Tolko dowodzenie to byłoby niesłuszne, i nie tylko dlatego, że religia nasza wychodzi ze źródła nadprzyrodzonego.
Nie można przecież powiedzieć, że dla Kościoła posiadającego siłę opartą na Objawieniu Bożym, obojętne jest, w jakim duchu działają siły czysto ziemskie, czy idą z nim, czy przeciw niemu. Jest to wielka mądrość Kościoła, że to nigdy dla niego obojętnym nie było i że stara się zawsze na te siły oddziaływać, nie wyrzekając się środków ziemskich, doczesnych. Dziś między innymi, istnieje dla tego celu znakomicie zorganizowana dyplomacja Stolicy Apostolskiej.
Nie mogę też podążyć za myślą ks. arcybiskupa Roppa, gdy zaprzecza memu twierdzeniu, że „upadek narodów katolickich pociągnąłby za sobą upadek roli i wpływów Kościoła katolickiego”, ani gdy przeprowadza różnicę między narodem a społeczeństwem.
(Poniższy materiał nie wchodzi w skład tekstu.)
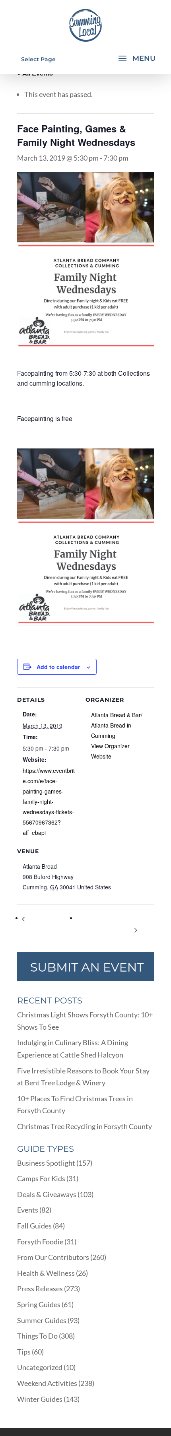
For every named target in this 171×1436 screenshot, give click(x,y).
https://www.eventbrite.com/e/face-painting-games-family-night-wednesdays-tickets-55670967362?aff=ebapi (49, 801)
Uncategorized (39, 1367)
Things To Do (37, 1335)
Ja rozumiem, że w dzisiejszym okresie dziejów w świecie naszej cywilizacji społeczeństwo posiada postać narodu, że społeczeństwo tam, gdzie jest istotnie organiczną całością, opartą na mocnych podstawach tradycyjnych — jest narodem. Upadek i rozkład narodu prowadzi za sobą rozkład społeczny, a co za tym idzie, moralny i nawet religijny. Gdy upadają narody czyli społeczeństwa katolickie, zmniejsza się strefa ludzka podlegająca Kościołowi, zatem rola jego i wpływ upada. Nie powiedziałem — upada Kościół: dwa tysiące blisko lat świadczą, że rola i wpływ Kościoła podnosi się i upada w rozmaitych okresach dziejowych, ale Kościół trwa, choć jednocześnie wielkie instytucje, wielkie państwa giną.
Były czasy, że Kościół dyktował traktaty między państwami; tymczasem przed ośmiu laty odbył się światowy kongres pokoju, na którym były reprezentowane rozmaite Guatemale, ale przedstawiciela Kościoła nie było i wpływ Kościoła się nie uwydatnił. Dlaczego? Dlatego, że kongres ten odbył się w dobie względnego upadku narodów katolickich, w dobie górowania w świecie narodów protestanckich i górowania masonerii w polityce krajów katolickich.
Zdaje mi się, że tym przykładem należycie zilustrowałem moje twierdzenie.
Jest mi przykro, żem, pisząc o Kościele, naraził się na zarzuty duchownego, piastującego w tym Kościele tak wysoką godność, i tym przykrzej, że nie jestem zdolny uznać tych zarzutów za słuszne.